▶ _Your task_: All of the records should be given back exactly and in full.

Stored data
§

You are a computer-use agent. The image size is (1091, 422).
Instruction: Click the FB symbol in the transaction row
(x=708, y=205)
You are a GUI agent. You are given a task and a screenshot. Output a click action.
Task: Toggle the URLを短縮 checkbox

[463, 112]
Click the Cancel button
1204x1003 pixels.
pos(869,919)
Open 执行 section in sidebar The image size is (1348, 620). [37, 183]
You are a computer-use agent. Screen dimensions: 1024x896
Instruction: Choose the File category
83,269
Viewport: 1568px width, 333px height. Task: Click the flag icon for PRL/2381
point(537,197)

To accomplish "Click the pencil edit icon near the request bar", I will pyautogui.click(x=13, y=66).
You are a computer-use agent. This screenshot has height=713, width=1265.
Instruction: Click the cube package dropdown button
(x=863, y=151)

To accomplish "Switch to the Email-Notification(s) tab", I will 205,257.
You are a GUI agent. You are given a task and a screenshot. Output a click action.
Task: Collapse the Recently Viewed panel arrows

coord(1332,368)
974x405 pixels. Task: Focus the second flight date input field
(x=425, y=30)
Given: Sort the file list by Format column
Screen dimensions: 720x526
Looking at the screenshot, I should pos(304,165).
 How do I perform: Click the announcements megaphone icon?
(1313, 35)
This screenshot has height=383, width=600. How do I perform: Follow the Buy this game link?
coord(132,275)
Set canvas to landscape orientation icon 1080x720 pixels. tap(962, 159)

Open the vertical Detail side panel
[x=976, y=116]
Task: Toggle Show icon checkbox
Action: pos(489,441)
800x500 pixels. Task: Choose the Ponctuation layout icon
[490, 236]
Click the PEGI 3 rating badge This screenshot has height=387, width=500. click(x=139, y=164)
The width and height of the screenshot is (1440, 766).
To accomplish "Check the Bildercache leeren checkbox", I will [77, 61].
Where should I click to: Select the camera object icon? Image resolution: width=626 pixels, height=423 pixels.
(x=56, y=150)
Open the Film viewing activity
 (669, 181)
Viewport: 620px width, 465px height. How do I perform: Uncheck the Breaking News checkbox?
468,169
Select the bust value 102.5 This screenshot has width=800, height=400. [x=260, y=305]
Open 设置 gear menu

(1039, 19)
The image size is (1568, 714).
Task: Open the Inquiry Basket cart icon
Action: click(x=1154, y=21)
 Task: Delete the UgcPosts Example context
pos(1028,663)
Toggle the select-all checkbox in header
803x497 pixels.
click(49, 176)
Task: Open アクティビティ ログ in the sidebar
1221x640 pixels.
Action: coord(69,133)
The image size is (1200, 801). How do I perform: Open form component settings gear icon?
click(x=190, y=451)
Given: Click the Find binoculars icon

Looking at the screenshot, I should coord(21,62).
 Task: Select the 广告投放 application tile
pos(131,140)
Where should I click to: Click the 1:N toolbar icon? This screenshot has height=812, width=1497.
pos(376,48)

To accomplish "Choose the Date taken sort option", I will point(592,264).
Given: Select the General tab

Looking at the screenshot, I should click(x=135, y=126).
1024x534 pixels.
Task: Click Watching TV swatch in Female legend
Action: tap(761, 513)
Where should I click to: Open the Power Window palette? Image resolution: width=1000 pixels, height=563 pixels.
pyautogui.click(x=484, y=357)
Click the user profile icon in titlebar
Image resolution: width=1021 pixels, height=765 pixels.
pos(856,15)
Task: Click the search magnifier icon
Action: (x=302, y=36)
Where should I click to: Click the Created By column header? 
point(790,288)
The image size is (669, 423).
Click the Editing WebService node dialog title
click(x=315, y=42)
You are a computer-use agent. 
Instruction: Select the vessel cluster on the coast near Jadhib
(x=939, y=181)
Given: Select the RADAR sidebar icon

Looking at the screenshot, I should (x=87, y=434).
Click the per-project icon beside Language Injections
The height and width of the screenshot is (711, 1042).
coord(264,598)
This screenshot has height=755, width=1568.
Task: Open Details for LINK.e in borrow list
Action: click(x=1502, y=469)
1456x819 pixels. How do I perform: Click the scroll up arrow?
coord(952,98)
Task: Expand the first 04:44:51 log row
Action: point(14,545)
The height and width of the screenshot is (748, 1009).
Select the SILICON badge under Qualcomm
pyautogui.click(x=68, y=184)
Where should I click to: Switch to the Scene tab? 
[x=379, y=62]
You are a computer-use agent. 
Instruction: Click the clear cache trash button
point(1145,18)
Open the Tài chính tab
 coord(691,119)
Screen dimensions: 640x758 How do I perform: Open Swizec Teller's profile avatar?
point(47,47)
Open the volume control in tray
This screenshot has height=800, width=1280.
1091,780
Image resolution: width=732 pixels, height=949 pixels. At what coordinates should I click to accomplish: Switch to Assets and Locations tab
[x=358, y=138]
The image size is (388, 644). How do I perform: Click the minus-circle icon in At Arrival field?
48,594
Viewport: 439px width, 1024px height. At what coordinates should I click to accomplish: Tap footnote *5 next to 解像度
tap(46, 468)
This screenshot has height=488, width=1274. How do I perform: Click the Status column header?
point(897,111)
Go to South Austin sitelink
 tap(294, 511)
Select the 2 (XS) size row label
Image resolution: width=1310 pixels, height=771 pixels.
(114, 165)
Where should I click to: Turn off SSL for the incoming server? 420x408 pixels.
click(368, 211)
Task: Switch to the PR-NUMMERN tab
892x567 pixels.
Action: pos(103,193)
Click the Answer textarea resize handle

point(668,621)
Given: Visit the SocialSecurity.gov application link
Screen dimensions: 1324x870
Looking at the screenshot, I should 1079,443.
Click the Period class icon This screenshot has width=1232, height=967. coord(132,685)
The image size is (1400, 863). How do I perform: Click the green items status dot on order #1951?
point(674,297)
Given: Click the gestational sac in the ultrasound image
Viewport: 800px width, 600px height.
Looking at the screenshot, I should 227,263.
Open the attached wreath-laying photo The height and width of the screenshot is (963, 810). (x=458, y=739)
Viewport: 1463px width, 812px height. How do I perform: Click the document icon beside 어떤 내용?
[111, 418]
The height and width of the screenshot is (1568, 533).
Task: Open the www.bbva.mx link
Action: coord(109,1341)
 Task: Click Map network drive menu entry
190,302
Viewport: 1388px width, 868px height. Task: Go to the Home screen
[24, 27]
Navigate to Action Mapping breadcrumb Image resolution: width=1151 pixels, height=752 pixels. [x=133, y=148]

§

▶ _Exercise output_:
You are a computer-use agent. The image size is (1091, 422).
Instruction: Click the FB symbol in the transaction row
(x=708, y=205)
You are a GUI agent. You are given a task and a screenshot. Output a click action.
Task: Toggle the URLを短縮 checkbox

[463, 112]
Click the Cancel button
1204x1003 pixels.
pos(869,919)
Open 执行 section in sidebar The image size is (1348, 620). [37, 183]
You are a computer-use agent. Screen dimensions: 1024x896
Instruction: Choose the File category
83,269
Viewport: 1568px width, 333px height. Task: Click the flag icon for PRL/2381
point(537,197)

To accomplish "Click the pencil edit icon near the request bar", I will pyautogui.click(x=13, y=66).
You are a computer-use agent. This screenshot has height=713, width=1265.
Instruction: Click the cube package dropdown button
(x=863, y=151)

To accomplish "Switch to the Email-Notification(s) tab", I will 205,257.
You are a GUI agent. You are given a task and a screenshot. Output a click action.
Task: Collapse the Recently Viewed panel arrows

coord(1332,368)
974x405 pixels. Task: Focus the second flight date input field
(x=425, y=30)
Given: Sort the file list by Format column
Screen dimensions: 720x526
Looking at the screenshot, I should pos(304,165).
 How do I perform: Click the announcements megaphone icon?
(1313, 35)
This screenshot has height=383, width=600. How do I perform: Follow the Buy this game link?
coord(132,275)
Set canvas to landscape orientation icon 1080x720 pixels. tap(962, 159)

Open the vertical Detail side panel
[x=976, y=116]
Task: Toggle Show icon checkbox
Action: pos(489,441)
800x500 pixels. Task: Choose the Ponctuation layout icon
[490, 236]
Click the PEGI 3 rating badge This screenshot has height=387, width=500. click(x=139, y=164)
The width and height of the screenshot is (1440, 766).
To accomplish "Check the Bildercache leeren checkbox", I will [77, 61].
Where should I click to: Select the camera object icon? Image resolution: width=626 pixels, height=423 pixels.
(x=56, y=150)
Open the Film viewing activity
 (669, 181)
Viewport: 620px width, 465px height. How do I perform: Uncheck the Breaking News checkbox?
468,169
Select the bust value 102.5 This screenshot has width=800, height=400. [x=260, y=305]
Open 设置 gear menu

(1039, 19)
The image size is (1568, 714).
Task: Open the Inquiry Basket cart icon
Action: click(x=1154, y=21)
 Task: Delete the UgcPosts Example context
pos(1028,663)
Toggle the select-all checkbox in header
803x497 pixels.
click(49, 176)
Task: Open アクティビティ ログ in the sidebar
1221x640 pixels.
Action: coord(69,133)
The image size is (1200, 801). How do I perform: Open form component settings gear icon?
click(x=190, y=451)
Given: Click the Find binoculars icon

Looking at the screenshot, I should coord(21,62).
 Task: Select the 广告投放 application tile
pos(131,140)
Where should I click to: Click the 1:N toolbar icon? This screenshot has height=812, width=1497.
pos(376,48)

To accomplish "Choose the Date taken sort option", I will point(592,264).
Given: Select the General tab

Looking at the screenshot, I should click(x=135, y=126).
1024x534 pixels.
Task: Click Watching TV swatch in Female legend
Action: tap(761, 513)
Where should I click to: Open the Power Window palette? Image resolution: width=1000 pixels, height=563 pixels.
pyautogui.click(x=484, y=357)
Click the user profile icon in titlebar
Image resolution: width=1021 pixels, height=765 pixels.
pos(856,15)
Task: Click the search magnifier icon
Action: (x=302, y=36)
Where should I click to: Click the Created By column header? 
point(790,288)
The image size is (669, 423).
Click the Editing WebService node dialog title
click(x=315, y=42)
You are a computer-use agent. 
Instruction: Select the vessel cluster on the coast near Jadhib
(x=939, y=181)
Given: Select the RADAR sidebar icon

Looking at the screenshot, I should (x=87, y=434).
Click the per-project icon beside Language Injections
The height and width of the screenshot is (711, 1042).
coord(264,598)
This screenshot has height=755, width=1568.
Task: Open Details for LINK.e in borrow list
Action: click(x=1502, y=469)
1456x819 pixels. How do I perform: Click the scroll up arrow?
coord(952,98)
Task: Expand the first 04:44:51 log row
Action: point(14,545)
The height and width of the screenshot is (748, 1009).
Select the SILICON badge under Qualcomm
pyautogui.click(x=68, y=184)
Where should I click to: Switch to the Scene tab? 
[x=379, y=62]
You are a computer-use agent. 
Instruction: Click the clear cache trash button
point(1145,18)
Open the Tài chính tab
 coord(691,119)
Screen dimensions: 640x758 How do I perform: Open Swizec Teller's profile avatar?
point(47,47)
Open the volume control in tray
This screenshot has height=800, width=1280.
1091,780
Image resolution: width=732 pixels, height=949 pixels. At what coordinates should I click to accomplish: Switch to Assets and Locations tab
[x=358, y=138]
The image size is (388, 644). How do I perform: Click the minus-circle icon in At Arrival field?
48,594
Viewport: 439px width, 1024px height. At what coordinates should I click to accomplish: Tap footnote *5 next to 解像度
tap(46, 468)
This screenshot has height=488, width=1274. How do I perform: Click the Status column header?
point(897,111)
Go to South Austin sitelink
 tap(294, 511)
Select the 2 (XS) size row label
Image resolution: width=1310 pixels, height=771 pixels.
(114, 165)
Where should I click to: Turn off SSL for the incoming server? 420x408 pixels.
click(368, 211)
Task: Switch to the PR-NUMMERN tab
892x567 pixels.
Action: pos(103,193)
Click the Answer textarea resize handle

point(668,621)
Given: Visit the SocialSecurity.gov application link
Screen dimensions: 1324x870
Looking at the screenshot, I should 1079,443.
Click the Period class icon This screenshot has width=1232, height=967. coord(132,685)
The image size is (1400, 863). How do I perform: Click the green items status dot on order #1951?
point(674,297)
Given: Click the gestational sac in the ultrasound image
Viewport: 800px width, 600px height.
Looking at the screenshot, I should 227,263.
Open the attached wreath-laying photo The height and width of the screenshot is (963, 810). (x=458, y=739)
Viewport: 1463px width, 812px height. How do I perform: Click the document icon beside 어떤 내용?
[111, 418]
The height and width of the screenshot is (1568, 533).
Task: Open the www.bbva.mx link
Action: coord(109,1341)
 Task: Click Map network drive menu entry
190,302
Viewport: 1388px width, 868px height. Task: Go to the Home screen
[24, 27]
Navigate to Action Mapping breadcrumb Image resolution: width=1151 pixels, height=752 pixels. [x=133, y=148]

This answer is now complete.